Another area of spending is for likely repairing and replacing our deck.  It’s in bad shape, and we have never really been able to use it due to mosquitos.  the negative part about living in a town with lots of wetlands thus septic/wells, is that with all that green space is a lot of wetlands.  You basically can not be outside in the evening without lots of DEET on you or clothes that have that effect.
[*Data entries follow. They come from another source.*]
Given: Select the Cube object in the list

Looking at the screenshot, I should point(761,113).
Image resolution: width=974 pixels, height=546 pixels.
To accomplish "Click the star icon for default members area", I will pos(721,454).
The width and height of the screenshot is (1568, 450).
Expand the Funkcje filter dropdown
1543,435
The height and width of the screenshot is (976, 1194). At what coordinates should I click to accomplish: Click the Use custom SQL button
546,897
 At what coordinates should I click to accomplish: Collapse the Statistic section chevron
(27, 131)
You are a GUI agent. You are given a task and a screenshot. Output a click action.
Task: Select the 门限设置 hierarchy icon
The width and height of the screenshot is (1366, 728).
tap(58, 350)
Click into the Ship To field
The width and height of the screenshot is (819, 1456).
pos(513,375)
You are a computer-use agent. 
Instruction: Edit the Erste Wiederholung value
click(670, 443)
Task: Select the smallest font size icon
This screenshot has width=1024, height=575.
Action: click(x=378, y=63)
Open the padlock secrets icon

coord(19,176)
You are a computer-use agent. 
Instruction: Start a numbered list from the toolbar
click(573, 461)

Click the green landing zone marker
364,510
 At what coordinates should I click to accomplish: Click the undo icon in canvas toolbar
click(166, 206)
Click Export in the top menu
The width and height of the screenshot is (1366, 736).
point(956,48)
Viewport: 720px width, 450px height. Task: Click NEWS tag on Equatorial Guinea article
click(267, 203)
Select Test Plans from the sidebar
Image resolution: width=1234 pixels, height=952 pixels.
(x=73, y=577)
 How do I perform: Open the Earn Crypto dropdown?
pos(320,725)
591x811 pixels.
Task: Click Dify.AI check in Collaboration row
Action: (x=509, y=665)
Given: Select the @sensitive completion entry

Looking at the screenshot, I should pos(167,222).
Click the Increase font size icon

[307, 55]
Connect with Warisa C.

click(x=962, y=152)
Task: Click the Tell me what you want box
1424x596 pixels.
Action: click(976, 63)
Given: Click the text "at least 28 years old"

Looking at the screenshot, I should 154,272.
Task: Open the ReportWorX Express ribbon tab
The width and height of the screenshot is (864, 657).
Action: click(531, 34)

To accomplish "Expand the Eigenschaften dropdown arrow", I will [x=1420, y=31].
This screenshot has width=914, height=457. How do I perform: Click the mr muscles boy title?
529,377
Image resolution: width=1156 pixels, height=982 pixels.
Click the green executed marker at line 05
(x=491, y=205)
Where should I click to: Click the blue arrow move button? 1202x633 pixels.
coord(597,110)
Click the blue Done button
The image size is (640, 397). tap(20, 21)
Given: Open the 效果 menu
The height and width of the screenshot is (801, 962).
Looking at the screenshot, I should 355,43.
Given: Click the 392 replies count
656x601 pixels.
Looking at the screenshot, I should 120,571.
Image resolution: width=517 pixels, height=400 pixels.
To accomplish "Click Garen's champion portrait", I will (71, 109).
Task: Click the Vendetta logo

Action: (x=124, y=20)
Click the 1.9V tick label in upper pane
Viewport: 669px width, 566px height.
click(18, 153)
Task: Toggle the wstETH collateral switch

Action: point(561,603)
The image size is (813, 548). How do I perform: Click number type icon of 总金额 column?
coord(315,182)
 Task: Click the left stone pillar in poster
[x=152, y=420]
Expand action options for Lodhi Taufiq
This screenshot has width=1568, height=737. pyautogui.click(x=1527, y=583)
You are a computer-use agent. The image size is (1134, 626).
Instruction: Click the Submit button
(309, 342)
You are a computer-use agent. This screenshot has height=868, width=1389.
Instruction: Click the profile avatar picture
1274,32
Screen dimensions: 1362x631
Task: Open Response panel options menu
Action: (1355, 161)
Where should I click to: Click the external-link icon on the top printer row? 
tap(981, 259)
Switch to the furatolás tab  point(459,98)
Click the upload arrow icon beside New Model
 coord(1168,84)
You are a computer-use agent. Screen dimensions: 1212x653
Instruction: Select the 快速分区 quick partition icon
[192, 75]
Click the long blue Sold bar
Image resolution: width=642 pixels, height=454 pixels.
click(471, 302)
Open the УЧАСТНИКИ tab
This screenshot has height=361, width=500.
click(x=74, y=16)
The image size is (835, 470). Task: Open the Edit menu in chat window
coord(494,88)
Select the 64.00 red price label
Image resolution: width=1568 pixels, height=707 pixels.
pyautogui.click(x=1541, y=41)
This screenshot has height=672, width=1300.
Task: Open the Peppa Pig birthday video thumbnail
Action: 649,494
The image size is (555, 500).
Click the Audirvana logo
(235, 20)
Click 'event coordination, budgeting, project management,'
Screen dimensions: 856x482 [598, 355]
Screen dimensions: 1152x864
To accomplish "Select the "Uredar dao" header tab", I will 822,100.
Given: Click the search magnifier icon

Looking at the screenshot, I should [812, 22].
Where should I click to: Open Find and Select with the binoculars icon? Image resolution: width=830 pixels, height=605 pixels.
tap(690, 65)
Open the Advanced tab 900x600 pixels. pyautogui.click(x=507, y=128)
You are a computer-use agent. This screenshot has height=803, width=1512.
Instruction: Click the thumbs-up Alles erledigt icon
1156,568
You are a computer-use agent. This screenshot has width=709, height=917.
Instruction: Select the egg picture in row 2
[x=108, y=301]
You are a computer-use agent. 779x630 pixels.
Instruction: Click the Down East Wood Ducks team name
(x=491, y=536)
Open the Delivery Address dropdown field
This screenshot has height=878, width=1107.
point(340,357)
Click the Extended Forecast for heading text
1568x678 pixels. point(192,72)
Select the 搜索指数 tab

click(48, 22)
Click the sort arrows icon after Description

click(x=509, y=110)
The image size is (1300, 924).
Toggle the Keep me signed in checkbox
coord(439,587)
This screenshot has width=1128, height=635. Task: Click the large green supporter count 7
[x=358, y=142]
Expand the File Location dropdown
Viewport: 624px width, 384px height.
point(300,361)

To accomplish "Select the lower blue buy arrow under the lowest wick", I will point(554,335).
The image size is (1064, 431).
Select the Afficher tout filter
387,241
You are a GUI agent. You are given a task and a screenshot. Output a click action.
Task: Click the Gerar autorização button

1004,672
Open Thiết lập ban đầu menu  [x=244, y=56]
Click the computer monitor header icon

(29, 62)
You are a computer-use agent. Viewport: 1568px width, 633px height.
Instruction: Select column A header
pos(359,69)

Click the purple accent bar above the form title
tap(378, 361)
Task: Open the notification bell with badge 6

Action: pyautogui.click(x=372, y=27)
So, I am not sure how much that will cost us, but I think it could be in the range of $10k to $20k.  I know that sounds like a lot, but we want to have a 3 season room with a roof strong enough to handle snow.  It would be a nice addition to our lifestyle, and that is worth it to me.  There has to be a balance between spending and living, so there is our line.  That will also setup our basement finishing which also will be a nice extra space.  In truth, I am not sold on that job, but that is a future conversation with my wife.  I am also looking at our kitchen which we have replaced the appliances with all new ones over the last 6 years as they have worn out, but the 1980s linoleum floor is looking it’s age.  So is the counter top.  Basically, we are thinking of paining the cabinets, replacing the sink, counter top, and floors, and  calling it a day.  Maybe some new hardware for the cabinets, but again, we will see.  I am not sure which one will be done this year, if any, but I think we will do one, and I think it’s the deck.  I will make another post soon explaining the deck with pictures, but to put it simply, it’s starting to rot away.